Source document

This post was inspired by a post by mediocre mum on a similar-ish topic, as well as conversations i've had with other mother's at mini-me's nursery and just conversations in general that tend to go like this...

Her: How old is mini-me?

Me: She'll be 4 in September

Her: Gosh, when are you having another one?

Me: I'm not

Her: So she'll be an only child? Cue worried, frowny look, followed by pitying look in mini-me's direction

Me - racking brain for reason: Well she has loads of cousins and my family are really close

Her: Hmmmmm, but that's not the same as a sibling, are you sure you wouldn't change your mind when you get older. Cue patronising head leant to the side, eyebrow raised semi smile.

Errrrrrrr!! No!!!

Why am I made to feel I have to defend my decision to only have 1 child? There's barely enough space in the world as it is. Am I not helping out the general population as well as the over-crowded school situation by only having 1 child?! (The Chinese would reward me, for making this decision on my own merit!)

And. Most importantly. I. Only. Want. One. Child.

When did it become obligatory to heave a foetus about for 9 months on more then 1 occasion??

Don't get me wrong, some people thrive on having and looking after children. Some people love being mothers and having little people to run after. Some people have child, after child, after child and are devoted in their after school activity run, the tumble tots, the expressing of breast milk, the NCT meetings, the school fairs and general motherly duty things. I. Am. Not. That. Person. And I shouldn't be made to feel guilty about it.

The data
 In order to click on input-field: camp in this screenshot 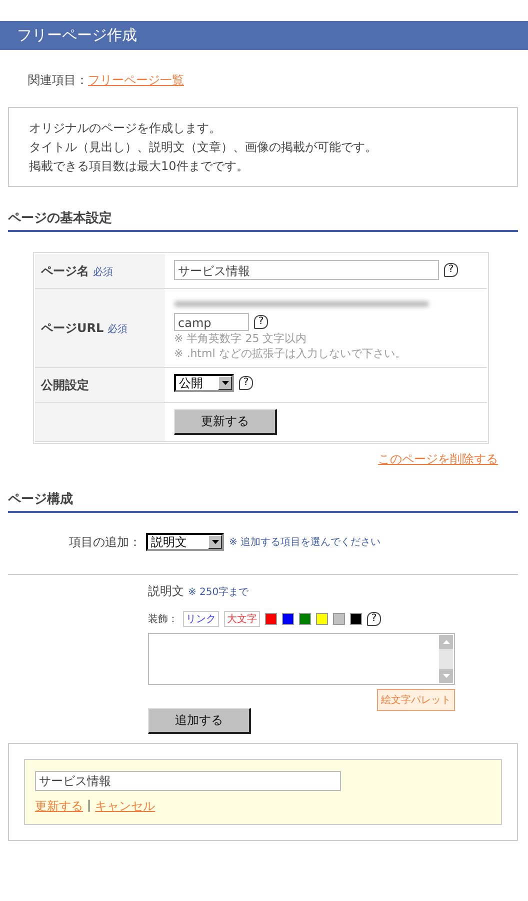, I will do `click(212, 322)`.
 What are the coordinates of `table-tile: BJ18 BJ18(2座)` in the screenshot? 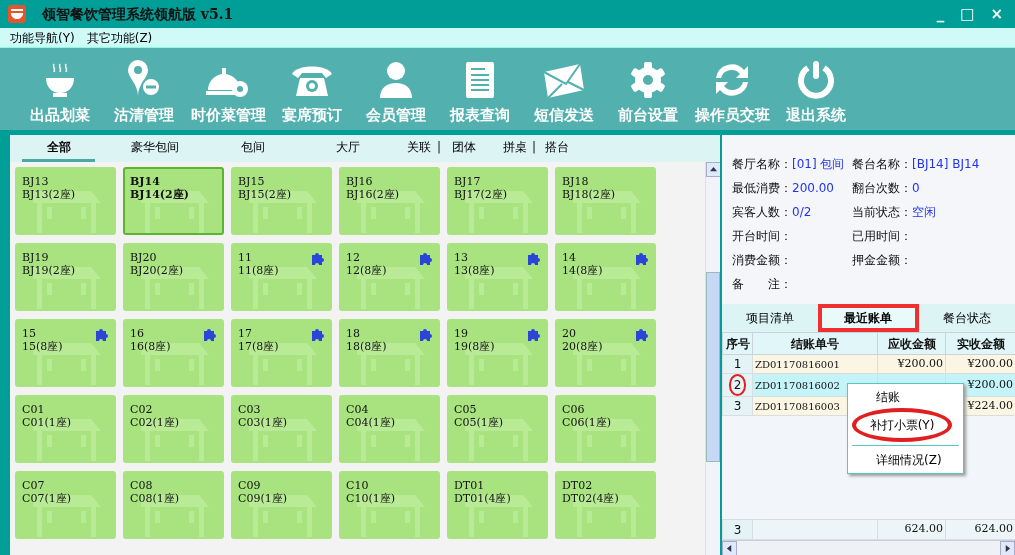 It's located at (606, 201).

Exercises
[1] List the specific activities that the post names before the words "and general motherly duty things."
[2] According to the post, how old will mini-me be in September?
[3] Retype everything in the post from "Me - racking" down to "my own merit!)".
The lines that come after the post are separate material.

Answers for the exercise
[1]
- the after school activity run
- the tumble tots
- the expressing of breast milk
- the NCT meetings
- the school fairs

[2] She will be 4.

[3]
Me - racking brain for reason: Well she has loads of cousins and my family are really close

Her: Hmmmmm, but that's not the same as a sibling, are you sure you wouldn't change your mind when you get older. Cue patronising head leant to the side, eyebrow raised semi smile.

Errrrrrrr!! No!!!

Why am I made to feel I have to defend my decision to only have 1 child? There's barely enough space in the world as it is. Am I not helping out the general population as well as the over-crowded school situation by only having 1 child?! (The Chinese would reward me, for making this decision on my own merit!)